DIRECTIVE:
Return every line of the data below verbatim, without altering, adding, or omitting anything.

Text and element pointing records:
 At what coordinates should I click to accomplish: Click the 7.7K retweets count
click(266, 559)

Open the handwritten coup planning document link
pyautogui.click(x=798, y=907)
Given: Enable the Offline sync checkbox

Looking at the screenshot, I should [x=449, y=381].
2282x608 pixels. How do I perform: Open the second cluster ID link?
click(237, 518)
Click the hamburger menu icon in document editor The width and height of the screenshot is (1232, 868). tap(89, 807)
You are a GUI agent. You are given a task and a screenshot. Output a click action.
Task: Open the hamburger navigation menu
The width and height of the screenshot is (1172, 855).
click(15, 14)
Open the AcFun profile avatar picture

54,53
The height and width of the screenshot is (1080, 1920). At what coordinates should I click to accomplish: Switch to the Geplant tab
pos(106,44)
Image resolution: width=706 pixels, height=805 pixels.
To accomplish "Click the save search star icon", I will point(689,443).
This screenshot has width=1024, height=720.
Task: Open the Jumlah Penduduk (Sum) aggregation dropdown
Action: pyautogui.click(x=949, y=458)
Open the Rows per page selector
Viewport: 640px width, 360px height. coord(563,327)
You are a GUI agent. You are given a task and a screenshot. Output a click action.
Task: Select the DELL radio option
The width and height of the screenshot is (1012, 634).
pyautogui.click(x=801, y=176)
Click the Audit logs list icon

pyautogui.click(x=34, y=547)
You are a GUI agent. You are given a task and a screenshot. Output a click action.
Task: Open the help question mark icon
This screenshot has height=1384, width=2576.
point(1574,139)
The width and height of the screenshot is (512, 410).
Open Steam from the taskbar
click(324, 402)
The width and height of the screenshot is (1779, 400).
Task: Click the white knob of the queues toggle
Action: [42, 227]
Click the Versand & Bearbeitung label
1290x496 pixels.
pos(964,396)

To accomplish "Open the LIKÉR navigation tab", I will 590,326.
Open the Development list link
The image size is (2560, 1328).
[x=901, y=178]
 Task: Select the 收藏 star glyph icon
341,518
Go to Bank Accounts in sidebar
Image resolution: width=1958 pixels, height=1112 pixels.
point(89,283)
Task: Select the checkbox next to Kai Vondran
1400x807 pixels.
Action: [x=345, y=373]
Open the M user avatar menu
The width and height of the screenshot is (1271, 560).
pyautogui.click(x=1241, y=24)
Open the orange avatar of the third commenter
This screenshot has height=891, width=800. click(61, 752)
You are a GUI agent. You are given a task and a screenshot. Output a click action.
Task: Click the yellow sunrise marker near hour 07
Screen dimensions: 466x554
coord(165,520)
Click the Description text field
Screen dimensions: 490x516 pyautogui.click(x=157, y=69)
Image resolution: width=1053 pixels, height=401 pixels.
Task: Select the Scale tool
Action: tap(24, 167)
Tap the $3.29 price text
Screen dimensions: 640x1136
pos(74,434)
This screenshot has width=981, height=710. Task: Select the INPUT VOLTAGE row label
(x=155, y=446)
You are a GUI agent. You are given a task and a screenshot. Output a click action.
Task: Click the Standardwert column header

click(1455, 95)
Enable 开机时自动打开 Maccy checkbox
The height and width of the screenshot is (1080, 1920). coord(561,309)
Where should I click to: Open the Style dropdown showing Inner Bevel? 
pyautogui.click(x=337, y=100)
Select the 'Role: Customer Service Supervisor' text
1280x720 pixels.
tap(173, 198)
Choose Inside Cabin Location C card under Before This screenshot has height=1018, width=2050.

RESULT OF THIS EXERCISE:
 At what coordinates should I click to accomplish: Click the 7.7K retweets count
click(266, 559)

Open the handwritten coup planning document link
pyautogui.click(x=798, y=907)
Given: Enable the Offline sync checkbox

Looking at the screenshot, I should [x=449, y=381].
2282x608 pixels. How do I perform: Open the second cluster ID link?
click(237, 518)
Click the hamburger menu icon in document editor The width and height of the screenshot is (1232, 868). tap(89, 807)
You are a GUI agent. You are given a task and a screenshot. Output a click action.
Task: Open the hamburger navigation menu
The width and height of the screenshot is (1172, 855).
click(15, 14)
Open the AcFun profile avatar picture

54,53
The height and width of the screenshot is (1080, 1920). At what coordinates should I click to accomplish: Switch to the Geplant tab
pos(106,44)
Image resolution: width=706 pixels, height=805 pixels.
To accomplish "Click the save search star icon", I will point(689,443).
This screenshot has width=1024, height=720.
Task: Open the Jumlah Penduduk (Sum) aggregation dropdown
Action: pyautogui.click(x=949, y=458)
Open the Rows per page selector
Viewport: 640px width, 360px height. coord(563,327)
You are a GUI agent. You are given a task and a screenshot. Output a click action.
Task: Select the DELL radio option
The width and height of the screenshot is (1012, 634).
pyautogui.click(x=801, y=176)
Click the Audit logs list icon

pyautogui.click(x=34, y=547)
You are a GUI agent. You are given a task and a screenshot. Output a click action.
Task: Open the help question mark icon
This screenshot has height=1384, width=2576.
point(1574,139)
The width and height of the screenshot is (512, 410).
Open Steam from the taskbar
click(324, 402)
The width and height of the screenshot is (1779, 400).
Task: Click the white knob of the queues toggle
Action: [42, 227]
Click the Versand & Bearbeitung label
1290x496 pixels.
pos(964,396)

To accomplish "Open the LIKÉR navigation tab", I will 590,326.
Open the Development list link
The image size is (2560, 1328).
[x=901, y=178]
 Task: Select the 收藏 star glyph icon
341,518
Go to Bank Accounts in sidebar
Image resolution: width=1958 pixels, height=1112 pixels.
point(89,283)
Task: Select the checkbox next to Kai Vondran
1400x807 pixels.
Action: [x=345, y=373]
Open the M user avatar menu
The width and height of the screenshot is (1271, 560).
pyautogui.click(x=1241, y=24)
Open the orange avatar of the third commenter
This screenshot has height=891, width=800. click(61, 752)
You are a GUI agent. You are given a task and a screenshot. Output a click action.
Task: Click the yellow sunrise marker near hour 07
Screen dimensions: 466x554
coord(165,520)
Click the Description text field
Screen dimensions: 490x516 pyautogui.click(x=157, y=69)
Image resolution: width=1053 pixels, height=401 pixels.
Task: Select the Scale tool
Action: tap(24, 167)
Tap the $3.29 price text
Screen dimensions: 640x1136
pos(74,434)
This screenshot has width=981, height=710. Task: Select the INPUT VOLTAGE row label
(x=155, y=446)
You are a GUI agent. You are given a task and a screenshot. Output a click action.
Task: Click the Standardwert column header

click(1455, 95)
Enable 开机时自动打开 Maccy checkbox
The height and width of the screenshot is (1080, 1920). coord(561,309)
Where should I click to: Open the Style dropdown showing Inner Bevel? 
pyautogui.click(x=337, y=100)
Select the 'Role: Customer Service Supervisor' text
1280x720 pixels.
tap(173, 198)
Choose Inside Cabin Location C card under Before This screenshot has height=1018, width=2050.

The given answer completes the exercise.